[[ Source passage open ]]
Utah Introduced Bill of Investing Public Funds into Bitcoin
Utah's proposal distinguishes itself through its comprehensive and detailed approach, incorporating novel provisions for staking, lending, and self-custody rights.
The state of Utah has introduced a landmark piece of legislation, H.B. 230, titled “Blockchain and Digital Innovation Amendments,” signifying a proactive embrace of Bitcoin and other digital asset investment in public finance.
Introduced by State Representative Jordan Teuscher, the bill proposes a framework for the state treasurer to allocate up to 10% of certain state accounts into digital assets, a move that positions Utah at the forefront of a rising national trend.
Furthermore, this initiative reflects a broader national interest in exploring the potential of digital assets for public treasury management, following President Donald Trump’s earlier endorsement of a national Bitcoin stockpile.
Utah Bill Target Public Funds for Investment
Utah’s proposal distinguishes itself through its comprehensive and detailed approach, incorporating novel provisions for staking, lending, and self-custody rights, while simultaneously implementing rigorous security protocols.
The bill targets several specific state accounts for potential investment, including the State Disaster Recovery Restricted Account, General Fund Budget Reserve Account, Income Tax Fund Budget Reserve Account, and Medicaid Growth Reduction and Budget Stabilization Account.
However, Central to the bill’s framework are the stringent criteria for qualifying digital assets. To be eligible for investment, an asset must meet either of two conditions: maintain a market capitalization exceeding $500 billion (averaged over a 12-month period), or adhere to strict stablecoin criteria, including backing by US dollars or high-quality liquid assets and regulatory approval from US authorities.
An Unstoppable Trend Wave
If enacted, the Utah legislation would take effect on May 7, 2025, potentially making Utah the eleventh U.S. state to legally pursue such a measure.
Furthermore, the bill explicitly protects individual self-custody rights. It prohibits state and local government entities from restricting or impairing an individual’s ability to hold digital assets in self-hosted or hardware wallets.
Utah’s initiative follows a wave of similar proposals across multiple states, each exhibiting unique approaches to digital asset investment. While Oklahoma and New Hampshire have adopted similar $500 billion market capitalization thresholds, effectively focusing on Bitcoin, Texas has introduced separate Senate and House bills, one allocating up to 1% of budget surpluses and the other solely addressing Bitcoin donations.
Other states, including Pennsylvania, Ohio, and North Dakota, have encountered varying degrees of success, with some proposals stalled due to political changes or remaining in preliminary stages.
[[ Source passage closed ]]
[[ Provided data open ]]
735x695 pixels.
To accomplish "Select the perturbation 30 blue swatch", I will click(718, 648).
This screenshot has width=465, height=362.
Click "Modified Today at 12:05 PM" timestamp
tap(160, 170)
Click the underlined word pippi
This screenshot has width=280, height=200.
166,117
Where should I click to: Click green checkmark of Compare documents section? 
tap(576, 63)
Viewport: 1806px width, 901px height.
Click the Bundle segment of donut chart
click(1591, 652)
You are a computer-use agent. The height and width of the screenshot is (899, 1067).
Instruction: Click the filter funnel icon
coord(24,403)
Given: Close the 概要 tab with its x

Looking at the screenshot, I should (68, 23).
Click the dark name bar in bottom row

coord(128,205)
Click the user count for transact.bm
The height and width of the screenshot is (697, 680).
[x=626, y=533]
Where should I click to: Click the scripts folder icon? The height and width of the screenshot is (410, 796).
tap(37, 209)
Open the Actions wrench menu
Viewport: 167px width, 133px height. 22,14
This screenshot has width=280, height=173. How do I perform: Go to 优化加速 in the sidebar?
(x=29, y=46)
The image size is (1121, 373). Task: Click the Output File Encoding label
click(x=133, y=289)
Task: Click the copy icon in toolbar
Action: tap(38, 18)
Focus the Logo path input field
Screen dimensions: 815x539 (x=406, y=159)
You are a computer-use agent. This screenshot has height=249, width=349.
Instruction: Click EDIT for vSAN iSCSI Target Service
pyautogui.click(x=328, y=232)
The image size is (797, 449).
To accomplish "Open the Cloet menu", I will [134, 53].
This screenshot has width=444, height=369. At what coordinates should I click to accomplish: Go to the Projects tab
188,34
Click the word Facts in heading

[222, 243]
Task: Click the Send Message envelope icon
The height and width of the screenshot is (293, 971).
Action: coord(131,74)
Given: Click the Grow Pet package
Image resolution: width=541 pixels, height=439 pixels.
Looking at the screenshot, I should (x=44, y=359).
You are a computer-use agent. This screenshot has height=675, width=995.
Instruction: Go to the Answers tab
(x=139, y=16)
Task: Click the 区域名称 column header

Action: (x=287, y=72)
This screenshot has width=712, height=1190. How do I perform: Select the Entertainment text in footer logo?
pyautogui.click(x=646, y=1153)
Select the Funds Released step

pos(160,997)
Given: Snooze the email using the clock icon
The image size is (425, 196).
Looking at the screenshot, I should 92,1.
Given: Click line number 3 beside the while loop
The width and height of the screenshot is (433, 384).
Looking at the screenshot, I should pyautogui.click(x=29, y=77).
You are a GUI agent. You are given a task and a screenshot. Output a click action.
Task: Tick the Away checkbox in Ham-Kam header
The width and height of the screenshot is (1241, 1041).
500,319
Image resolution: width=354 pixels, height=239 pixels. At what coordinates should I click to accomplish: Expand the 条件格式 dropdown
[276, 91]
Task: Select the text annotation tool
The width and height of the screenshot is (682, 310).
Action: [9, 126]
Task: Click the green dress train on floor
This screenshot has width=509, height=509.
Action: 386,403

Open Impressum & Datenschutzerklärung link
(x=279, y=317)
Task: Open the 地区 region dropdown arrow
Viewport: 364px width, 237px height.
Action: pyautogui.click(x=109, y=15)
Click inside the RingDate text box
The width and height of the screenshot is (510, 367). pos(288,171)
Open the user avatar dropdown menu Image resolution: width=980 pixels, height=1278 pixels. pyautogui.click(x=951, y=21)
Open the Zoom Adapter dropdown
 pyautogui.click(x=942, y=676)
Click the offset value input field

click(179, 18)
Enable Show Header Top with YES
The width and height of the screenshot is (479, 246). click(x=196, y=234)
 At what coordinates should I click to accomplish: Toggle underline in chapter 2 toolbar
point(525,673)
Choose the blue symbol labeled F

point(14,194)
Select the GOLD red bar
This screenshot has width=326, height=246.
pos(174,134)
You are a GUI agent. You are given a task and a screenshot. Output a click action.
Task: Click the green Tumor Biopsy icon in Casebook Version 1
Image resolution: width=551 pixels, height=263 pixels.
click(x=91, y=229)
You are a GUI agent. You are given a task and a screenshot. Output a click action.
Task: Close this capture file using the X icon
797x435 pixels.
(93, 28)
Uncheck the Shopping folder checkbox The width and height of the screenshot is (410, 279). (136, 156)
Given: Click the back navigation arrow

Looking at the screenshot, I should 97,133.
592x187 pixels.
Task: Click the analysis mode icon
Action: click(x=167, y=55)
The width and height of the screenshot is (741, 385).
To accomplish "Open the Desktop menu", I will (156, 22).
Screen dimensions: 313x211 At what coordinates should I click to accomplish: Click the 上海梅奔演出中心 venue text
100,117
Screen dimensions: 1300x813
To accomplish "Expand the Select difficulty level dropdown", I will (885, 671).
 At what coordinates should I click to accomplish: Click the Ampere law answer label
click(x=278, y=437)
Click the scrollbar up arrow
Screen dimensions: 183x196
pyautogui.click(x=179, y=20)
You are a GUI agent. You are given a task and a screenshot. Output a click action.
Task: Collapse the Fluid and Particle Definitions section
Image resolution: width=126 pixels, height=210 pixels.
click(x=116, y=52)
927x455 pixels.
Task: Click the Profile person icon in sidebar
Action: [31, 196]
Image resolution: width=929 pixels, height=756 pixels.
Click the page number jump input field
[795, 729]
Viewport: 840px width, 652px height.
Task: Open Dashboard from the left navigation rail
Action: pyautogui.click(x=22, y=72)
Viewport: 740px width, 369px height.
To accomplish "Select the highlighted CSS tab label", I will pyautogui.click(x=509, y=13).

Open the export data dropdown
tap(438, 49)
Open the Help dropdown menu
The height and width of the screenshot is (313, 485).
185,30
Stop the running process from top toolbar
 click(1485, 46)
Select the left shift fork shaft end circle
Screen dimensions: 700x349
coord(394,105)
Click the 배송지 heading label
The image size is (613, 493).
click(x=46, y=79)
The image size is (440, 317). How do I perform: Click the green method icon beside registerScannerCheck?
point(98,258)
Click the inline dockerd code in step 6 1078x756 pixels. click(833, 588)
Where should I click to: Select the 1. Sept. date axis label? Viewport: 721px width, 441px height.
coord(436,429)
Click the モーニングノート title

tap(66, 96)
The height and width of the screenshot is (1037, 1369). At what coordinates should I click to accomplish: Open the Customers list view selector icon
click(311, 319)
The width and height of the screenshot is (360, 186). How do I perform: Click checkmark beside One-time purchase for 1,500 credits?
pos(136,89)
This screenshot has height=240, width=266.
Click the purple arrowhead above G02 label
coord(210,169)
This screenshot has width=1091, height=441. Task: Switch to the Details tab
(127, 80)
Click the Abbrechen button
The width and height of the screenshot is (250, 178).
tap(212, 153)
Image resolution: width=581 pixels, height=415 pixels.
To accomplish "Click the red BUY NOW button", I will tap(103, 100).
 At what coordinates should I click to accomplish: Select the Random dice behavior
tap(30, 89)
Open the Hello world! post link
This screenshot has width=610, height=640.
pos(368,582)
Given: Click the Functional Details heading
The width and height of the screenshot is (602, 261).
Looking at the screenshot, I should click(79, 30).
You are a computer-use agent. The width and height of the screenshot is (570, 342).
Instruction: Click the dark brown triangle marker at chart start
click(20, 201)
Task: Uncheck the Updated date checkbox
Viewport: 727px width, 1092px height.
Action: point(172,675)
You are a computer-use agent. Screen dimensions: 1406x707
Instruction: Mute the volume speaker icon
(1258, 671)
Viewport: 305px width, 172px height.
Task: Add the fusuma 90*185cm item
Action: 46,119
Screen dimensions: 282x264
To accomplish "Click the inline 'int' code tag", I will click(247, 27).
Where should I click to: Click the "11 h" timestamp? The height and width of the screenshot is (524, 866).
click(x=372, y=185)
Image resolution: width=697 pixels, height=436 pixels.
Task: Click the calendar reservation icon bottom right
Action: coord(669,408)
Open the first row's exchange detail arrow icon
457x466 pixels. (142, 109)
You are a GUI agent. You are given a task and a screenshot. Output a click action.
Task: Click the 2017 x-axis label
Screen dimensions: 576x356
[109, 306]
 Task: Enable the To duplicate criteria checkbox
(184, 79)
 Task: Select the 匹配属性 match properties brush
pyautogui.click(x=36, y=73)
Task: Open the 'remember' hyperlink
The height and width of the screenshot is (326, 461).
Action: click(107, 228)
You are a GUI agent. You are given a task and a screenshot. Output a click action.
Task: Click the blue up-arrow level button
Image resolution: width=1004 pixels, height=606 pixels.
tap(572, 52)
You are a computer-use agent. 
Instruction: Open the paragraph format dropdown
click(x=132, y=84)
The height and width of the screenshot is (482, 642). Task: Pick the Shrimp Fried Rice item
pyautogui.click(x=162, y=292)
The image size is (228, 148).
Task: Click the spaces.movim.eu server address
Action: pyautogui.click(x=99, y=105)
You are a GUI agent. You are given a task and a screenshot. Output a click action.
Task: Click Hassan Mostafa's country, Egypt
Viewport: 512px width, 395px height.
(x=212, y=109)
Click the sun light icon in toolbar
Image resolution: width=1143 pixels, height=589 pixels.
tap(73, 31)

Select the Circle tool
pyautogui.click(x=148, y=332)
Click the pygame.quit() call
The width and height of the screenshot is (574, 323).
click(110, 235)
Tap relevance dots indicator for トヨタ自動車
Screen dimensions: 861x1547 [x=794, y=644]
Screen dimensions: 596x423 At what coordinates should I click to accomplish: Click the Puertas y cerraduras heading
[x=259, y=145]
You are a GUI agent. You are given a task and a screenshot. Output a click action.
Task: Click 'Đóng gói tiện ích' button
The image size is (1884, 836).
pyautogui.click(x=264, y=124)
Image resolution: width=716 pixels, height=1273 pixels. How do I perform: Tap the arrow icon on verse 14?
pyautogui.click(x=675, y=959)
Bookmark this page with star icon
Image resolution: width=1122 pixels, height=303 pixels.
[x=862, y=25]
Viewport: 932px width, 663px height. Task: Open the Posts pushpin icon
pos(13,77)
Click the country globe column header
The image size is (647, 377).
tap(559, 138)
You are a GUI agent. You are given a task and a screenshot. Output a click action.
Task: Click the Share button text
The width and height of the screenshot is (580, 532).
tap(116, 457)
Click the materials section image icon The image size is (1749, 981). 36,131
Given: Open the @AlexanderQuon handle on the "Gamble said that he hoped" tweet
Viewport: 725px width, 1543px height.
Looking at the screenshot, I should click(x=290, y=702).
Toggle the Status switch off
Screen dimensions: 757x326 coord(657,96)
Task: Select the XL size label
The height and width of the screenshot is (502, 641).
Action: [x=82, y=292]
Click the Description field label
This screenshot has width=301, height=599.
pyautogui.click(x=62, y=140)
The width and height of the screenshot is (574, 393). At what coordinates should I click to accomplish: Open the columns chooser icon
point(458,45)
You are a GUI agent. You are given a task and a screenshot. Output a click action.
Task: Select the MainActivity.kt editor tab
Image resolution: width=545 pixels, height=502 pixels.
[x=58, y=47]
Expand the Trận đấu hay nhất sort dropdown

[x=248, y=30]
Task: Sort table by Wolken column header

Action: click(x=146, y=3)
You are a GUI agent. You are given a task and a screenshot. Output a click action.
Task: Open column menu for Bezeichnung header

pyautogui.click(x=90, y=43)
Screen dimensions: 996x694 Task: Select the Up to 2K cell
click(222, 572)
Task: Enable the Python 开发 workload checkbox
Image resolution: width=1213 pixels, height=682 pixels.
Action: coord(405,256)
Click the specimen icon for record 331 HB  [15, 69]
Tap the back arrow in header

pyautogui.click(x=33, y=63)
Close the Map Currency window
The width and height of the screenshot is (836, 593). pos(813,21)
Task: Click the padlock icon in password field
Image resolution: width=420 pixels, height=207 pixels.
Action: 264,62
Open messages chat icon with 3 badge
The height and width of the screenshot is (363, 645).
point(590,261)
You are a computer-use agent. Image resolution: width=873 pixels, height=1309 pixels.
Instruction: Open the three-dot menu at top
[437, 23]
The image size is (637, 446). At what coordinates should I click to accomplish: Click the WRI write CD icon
[[ Provided data closed ]]
* **About this task**:
Revise the passage of the Utah Bitcoin bill article starting at "Furthermore, the bill" and ending at "in preliminary stages.", replacing "hardware wallets" with "cold storage wallets".

* **Reply to the exercise**:
Furthermore, the bill explicitly protects individual self-custody rights. It prohibits state and local government entities from restricting or impairing an individual’s ability to hold digital assets in self-hosted or cold storage wallets.
Utah’s initiative follows a wave of similar proposals across multiple states, each exhibiting unique approaches to digital asset investment. While Oklahoma and New Hampshire have adopted similar $500 billion market capitalization thresholds, effectively focusing on Bitcoin, Texas has introduced separate Senate and House bills, one allocating up to 1% of budget surpluses and the other solely addressing Bitcoin donations.
Other states, including Pennsylvania, Ohio, and North Dakota, have encountered varying degrees of success, with some proposals stalled due to political changes or remaining in preliminary stages.